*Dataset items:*

◇ ◇ ◇ ◇

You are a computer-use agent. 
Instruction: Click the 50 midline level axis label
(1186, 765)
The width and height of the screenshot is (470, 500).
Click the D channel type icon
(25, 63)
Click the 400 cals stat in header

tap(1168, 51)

◇ ◇ ◇ ◇

*Task goal:* From the first line to the last, transcribe the records exactly.

*Task solution:*
You are a computer-use agent. 
Instruction: Click the 50 midline level axis label
(1186, 765)
The width and height of the screenshot is (470, 500).
Click the D channel type icon
(25, 63)
Click the 400 cals stat in header

tap(1168, 51)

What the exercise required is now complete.